GIVEN INFORMATION:
——————
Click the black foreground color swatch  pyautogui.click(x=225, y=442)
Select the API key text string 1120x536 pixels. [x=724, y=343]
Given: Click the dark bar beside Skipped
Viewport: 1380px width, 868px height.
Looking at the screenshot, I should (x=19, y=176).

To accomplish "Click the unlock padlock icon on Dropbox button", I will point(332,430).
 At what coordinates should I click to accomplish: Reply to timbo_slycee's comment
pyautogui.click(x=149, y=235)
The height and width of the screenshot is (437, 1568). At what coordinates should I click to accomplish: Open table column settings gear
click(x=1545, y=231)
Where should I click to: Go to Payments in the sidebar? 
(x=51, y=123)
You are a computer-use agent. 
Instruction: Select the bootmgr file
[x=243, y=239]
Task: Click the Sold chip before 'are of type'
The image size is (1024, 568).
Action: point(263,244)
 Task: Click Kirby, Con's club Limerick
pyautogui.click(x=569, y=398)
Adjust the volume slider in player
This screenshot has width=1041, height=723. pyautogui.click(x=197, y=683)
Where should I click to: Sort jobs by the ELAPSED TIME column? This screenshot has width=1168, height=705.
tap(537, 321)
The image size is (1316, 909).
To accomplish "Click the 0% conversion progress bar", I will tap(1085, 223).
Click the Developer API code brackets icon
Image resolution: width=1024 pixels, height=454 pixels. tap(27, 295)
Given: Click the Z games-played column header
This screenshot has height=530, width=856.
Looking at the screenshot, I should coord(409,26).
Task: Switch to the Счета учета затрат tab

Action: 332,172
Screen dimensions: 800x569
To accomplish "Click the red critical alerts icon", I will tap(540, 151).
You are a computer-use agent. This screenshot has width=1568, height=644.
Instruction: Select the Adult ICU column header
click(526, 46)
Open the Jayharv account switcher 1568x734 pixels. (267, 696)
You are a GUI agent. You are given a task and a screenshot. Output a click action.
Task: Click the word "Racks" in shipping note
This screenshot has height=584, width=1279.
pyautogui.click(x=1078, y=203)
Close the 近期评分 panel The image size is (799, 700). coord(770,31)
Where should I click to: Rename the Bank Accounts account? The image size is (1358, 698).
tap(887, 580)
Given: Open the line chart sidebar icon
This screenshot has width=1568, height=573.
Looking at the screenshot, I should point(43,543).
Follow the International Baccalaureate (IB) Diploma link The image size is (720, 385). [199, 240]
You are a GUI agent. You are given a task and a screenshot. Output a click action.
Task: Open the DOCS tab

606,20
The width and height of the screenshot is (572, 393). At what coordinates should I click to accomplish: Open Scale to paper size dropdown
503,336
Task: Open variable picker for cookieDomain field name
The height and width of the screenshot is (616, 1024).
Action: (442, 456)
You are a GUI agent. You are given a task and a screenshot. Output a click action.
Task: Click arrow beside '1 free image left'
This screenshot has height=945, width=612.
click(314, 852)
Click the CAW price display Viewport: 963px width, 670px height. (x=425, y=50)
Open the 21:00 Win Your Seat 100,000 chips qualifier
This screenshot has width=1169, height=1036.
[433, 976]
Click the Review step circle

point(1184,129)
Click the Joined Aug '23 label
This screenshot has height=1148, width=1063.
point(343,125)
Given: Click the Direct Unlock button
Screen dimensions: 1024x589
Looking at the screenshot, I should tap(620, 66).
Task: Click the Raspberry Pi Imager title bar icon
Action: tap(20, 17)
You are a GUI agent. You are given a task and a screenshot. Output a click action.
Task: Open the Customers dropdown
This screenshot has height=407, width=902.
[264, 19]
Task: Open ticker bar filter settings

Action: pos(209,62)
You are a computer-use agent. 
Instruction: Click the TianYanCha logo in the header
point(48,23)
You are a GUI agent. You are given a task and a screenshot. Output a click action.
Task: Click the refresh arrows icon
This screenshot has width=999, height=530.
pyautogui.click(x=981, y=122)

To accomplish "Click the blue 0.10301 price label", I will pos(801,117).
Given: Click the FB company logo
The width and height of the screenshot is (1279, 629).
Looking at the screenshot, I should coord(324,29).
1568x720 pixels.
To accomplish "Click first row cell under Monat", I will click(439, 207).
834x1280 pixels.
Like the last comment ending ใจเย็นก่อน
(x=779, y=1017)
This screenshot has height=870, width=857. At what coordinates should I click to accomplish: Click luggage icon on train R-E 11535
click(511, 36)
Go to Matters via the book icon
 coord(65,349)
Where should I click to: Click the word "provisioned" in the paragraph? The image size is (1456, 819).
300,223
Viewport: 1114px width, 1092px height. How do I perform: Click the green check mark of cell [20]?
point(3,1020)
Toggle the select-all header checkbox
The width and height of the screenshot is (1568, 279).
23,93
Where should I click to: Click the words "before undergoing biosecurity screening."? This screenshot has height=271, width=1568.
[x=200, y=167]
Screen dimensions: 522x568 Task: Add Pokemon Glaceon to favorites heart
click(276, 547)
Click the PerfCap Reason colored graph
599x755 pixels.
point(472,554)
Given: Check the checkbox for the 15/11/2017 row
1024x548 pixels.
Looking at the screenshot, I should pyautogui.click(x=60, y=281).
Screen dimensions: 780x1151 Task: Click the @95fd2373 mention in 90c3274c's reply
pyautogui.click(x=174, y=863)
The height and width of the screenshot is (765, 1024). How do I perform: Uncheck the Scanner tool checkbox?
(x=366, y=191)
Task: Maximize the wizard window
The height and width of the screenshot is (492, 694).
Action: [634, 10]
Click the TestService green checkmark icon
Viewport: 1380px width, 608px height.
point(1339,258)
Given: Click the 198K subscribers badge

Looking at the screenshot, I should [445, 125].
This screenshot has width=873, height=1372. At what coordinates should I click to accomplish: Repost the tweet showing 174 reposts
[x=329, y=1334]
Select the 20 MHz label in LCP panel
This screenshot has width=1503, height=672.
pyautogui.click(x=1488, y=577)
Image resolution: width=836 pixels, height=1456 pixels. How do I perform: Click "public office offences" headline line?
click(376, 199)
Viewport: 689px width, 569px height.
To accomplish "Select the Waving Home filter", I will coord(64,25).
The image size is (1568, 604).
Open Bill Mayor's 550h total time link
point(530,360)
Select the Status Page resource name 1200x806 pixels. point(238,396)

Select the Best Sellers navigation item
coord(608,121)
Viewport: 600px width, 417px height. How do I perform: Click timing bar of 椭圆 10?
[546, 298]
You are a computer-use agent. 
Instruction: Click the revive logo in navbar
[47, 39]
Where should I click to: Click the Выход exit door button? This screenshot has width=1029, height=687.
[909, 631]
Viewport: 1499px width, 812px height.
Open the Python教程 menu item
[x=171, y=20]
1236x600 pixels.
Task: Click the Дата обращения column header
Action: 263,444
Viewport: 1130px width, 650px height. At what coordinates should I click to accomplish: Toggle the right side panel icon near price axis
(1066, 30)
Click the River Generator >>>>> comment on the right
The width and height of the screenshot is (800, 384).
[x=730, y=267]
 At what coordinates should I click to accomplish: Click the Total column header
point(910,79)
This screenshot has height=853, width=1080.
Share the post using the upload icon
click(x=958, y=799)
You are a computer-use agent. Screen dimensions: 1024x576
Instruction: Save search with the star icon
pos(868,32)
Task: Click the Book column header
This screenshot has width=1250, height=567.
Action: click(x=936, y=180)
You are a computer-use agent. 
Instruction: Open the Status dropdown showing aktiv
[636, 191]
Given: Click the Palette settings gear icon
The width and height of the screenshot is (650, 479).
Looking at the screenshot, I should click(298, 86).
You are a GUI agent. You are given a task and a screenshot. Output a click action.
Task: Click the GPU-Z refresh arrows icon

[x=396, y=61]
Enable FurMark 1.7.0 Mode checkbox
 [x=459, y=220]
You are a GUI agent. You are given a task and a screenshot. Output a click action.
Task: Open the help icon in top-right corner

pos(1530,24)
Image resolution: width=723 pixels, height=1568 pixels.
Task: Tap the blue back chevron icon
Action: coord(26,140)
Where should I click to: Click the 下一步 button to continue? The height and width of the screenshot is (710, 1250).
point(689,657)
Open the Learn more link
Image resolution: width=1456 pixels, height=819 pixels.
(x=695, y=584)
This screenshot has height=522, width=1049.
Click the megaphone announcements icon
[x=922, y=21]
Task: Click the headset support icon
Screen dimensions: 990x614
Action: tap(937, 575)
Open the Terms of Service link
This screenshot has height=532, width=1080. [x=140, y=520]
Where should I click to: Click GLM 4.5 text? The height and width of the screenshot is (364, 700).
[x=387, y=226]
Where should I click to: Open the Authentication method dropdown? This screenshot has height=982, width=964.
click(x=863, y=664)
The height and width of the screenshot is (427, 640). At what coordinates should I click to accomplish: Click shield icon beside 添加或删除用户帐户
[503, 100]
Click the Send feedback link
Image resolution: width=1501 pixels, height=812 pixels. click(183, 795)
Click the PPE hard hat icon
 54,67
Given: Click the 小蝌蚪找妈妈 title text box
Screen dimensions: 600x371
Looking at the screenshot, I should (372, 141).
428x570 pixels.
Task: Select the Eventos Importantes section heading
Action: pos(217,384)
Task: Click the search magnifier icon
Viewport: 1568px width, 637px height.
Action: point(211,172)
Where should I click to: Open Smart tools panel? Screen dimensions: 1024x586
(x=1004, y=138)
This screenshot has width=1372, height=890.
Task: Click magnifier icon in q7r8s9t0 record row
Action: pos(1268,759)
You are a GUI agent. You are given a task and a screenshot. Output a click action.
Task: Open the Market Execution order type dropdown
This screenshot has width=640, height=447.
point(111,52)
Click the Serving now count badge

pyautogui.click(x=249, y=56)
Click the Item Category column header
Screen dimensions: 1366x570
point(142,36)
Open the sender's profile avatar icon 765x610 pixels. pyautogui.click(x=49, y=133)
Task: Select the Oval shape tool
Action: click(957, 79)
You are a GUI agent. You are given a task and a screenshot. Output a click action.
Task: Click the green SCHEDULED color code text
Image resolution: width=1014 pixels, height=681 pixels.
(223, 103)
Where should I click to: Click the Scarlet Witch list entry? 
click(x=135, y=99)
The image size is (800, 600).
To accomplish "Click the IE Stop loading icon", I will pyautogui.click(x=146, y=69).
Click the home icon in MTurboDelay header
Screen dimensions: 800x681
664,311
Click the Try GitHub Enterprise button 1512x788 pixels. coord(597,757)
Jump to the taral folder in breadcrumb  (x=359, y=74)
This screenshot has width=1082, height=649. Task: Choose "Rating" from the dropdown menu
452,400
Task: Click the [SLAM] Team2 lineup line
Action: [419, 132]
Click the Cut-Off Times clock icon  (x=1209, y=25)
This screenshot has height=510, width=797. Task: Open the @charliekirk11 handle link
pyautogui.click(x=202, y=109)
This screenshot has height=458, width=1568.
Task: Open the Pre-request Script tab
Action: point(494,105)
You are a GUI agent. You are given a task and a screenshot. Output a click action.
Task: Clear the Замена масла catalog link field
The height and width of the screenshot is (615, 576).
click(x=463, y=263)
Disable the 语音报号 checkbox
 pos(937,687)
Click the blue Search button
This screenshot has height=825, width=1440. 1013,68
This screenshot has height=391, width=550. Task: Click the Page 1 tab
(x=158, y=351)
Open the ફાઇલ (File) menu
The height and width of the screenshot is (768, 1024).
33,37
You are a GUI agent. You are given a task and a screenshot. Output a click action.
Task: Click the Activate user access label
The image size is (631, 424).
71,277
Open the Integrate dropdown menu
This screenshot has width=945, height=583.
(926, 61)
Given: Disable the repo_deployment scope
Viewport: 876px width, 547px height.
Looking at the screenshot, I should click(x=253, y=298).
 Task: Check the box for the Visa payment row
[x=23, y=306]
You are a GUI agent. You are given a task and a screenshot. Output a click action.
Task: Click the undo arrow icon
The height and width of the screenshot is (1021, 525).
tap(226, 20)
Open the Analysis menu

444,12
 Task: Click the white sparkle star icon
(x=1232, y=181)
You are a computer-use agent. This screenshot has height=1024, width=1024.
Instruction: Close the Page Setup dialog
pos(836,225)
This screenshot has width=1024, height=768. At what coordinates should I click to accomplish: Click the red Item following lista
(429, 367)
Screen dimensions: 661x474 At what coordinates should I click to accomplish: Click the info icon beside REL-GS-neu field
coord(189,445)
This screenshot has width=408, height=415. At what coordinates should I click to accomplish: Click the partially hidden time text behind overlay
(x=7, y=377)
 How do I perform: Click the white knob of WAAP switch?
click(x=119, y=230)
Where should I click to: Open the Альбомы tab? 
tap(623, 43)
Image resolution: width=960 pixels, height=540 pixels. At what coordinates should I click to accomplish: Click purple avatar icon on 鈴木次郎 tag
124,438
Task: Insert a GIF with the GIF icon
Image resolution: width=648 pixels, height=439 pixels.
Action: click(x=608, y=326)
——————
INSTRUCTIONS TO FOLLOW:
Given the records above, return exactly the lines starting at the line containing "Click the Joined Aug '23 label" and ending at the line containing "Given: Click the Direct Unlock button", including both.

OUTPUT OF THE EXERCISE:
Click the Joined Aug '23 label
This screenshot has height=1148, width=1063.
point(343,125)
Given: Click the Direct Unlock button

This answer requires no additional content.